> **AVAILABLE DATA**

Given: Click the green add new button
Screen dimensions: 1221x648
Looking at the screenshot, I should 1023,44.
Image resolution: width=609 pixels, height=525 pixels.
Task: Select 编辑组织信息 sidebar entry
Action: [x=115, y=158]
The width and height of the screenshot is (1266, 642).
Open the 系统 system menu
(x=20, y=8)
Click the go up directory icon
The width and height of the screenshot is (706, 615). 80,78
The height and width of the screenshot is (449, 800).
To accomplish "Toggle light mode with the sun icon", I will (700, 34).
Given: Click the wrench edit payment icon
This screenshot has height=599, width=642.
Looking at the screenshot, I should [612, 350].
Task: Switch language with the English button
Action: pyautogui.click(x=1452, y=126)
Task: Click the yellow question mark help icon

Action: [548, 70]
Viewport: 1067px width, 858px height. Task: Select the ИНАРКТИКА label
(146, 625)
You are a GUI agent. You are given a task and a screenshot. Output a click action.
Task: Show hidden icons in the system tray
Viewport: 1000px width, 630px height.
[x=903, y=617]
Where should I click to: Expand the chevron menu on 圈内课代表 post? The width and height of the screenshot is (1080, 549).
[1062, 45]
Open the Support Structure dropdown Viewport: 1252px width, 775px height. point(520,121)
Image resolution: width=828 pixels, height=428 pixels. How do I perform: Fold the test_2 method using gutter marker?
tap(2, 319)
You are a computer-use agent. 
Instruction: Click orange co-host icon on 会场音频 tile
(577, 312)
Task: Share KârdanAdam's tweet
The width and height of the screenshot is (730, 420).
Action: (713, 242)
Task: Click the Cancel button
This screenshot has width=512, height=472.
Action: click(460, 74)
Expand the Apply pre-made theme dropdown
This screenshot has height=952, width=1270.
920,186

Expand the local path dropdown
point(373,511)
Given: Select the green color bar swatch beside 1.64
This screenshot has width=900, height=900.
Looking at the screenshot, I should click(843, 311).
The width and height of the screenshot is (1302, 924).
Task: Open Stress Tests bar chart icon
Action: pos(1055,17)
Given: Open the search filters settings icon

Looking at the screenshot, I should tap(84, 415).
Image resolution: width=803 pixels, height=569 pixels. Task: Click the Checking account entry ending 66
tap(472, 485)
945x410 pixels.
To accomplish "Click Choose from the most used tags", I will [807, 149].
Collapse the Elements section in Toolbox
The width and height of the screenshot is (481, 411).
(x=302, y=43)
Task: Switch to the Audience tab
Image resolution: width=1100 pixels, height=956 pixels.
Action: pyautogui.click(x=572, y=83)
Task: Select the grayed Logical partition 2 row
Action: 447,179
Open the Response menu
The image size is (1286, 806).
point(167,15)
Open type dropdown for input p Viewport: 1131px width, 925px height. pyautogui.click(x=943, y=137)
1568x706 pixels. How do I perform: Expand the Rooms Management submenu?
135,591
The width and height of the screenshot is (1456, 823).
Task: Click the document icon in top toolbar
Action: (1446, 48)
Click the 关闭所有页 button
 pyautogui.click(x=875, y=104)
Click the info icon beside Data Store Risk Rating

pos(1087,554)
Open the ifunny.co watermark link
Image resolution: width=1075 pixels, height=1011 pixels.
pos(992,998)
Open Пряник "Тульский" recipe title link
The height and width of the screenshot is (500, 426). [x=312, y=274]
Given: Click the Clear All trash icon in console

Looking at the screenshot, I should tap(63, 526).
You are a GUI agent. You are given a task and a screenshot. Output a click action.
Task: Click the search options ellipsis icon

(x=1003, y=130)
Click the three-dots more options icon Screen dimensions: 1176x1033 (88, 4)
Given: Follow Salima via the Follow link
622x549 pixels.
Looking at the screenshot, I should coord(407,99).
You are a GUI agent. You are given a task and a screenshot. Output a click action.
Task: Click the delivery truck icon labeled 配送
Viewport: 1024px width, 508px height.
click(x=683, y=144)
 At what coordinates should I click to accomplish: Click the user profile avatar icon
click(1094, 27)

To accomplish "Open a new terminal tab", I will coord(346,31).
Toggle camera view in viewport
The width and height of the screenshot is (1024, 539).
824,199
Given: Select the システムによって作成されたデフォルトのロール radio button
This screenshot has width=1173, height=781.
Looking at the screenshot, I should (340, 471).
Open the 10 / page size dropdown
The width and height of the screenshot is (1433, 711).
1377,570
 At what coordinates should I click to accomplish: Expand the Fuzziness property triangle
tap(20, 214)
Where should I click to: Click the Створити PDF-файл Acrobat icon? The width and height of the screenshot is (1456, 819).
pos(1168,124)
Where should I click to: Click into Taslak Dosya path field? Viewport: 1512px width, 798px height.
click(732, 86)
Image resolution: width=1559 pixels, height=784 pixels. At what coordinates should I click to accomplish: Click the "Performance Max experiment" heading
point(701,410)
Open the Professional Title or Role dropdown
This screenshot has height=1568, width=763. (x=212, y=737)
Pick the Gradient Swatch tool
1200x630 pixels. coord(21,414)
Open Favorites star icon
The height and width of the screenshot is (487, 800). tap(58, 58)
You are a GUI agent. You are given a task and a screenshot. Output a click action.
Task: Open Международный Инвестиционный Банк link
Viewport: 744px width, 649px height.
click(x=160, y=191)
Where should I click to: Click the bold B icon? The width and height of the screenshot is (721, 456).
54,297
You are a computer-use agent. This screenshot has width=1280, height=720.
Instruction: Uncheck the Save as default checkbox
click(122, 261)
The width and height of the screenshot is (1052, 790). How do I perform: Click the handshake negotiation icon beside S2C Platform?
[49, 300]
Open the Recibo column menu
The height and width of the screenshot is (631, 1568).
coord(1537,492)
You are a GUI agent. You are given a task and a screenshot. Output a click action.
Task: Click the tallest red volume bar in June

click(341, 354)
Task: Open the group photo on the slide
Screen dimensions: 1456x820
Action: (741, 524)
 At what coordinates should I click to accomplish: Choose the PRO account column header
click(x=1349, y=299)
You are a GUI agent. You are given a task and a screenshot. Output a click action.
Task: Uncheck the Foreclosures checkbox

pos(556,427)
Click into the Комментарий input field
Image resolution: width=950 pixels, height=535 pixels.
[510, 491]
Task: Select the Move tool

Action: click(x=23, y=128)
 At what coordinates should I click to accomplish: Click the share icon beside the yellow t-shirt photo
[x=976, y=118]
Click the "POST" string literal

> **WHAT NEEDS TO BE DONE**
Retype the line containing "Task: Click the tallest" and each line after it through the end of the listing, exactly, leaving out everything else.

> **SOLUTION**
Task: Click the tallest red volume bar in June

click(341, 354)
Task: Open the group photo on the slide
Screen dimensions: 1456x820
Action: (741, 524)
 At what coordinates should I click to accomplish: Choose the PRO account column header
click(x=1349, y=299)
You are a GUI agent. You are given a task and a screenshot. Output a click action.
Task: Uncheck the Foreclosures checkbox

pos(556,427)
Click into the Комментарий input field
Image resolution: width=950 pixels, height=535 pixels.
[510, 491]
Task: Select the Move tool

Action: click(x=23, y=128)
 At what coordinates should I click to accomplish: Click the share icon beside the yellow t-shirt photo
[x=976, y=118]
Click the "POST" string literal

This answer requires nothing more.